- 待办任务:
从下面的材料中挑出所有含有字符串“Click”的行，逐行照抄出来，匹配时区分大小写。

- 原始数据:
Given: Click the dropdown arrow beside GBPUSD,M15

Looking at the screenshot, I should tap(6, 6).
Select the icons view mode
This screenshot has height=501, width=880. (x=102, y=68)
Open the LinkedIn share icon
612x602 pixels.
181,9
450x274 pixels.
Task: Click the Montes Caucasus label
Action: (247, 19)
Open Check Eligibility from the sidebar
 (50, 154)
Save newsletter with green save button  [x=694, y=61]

- 任务解答:
Given: Click the dropdown arrow beside GBPUSD,M15
Task: Click the Montes Caucasus label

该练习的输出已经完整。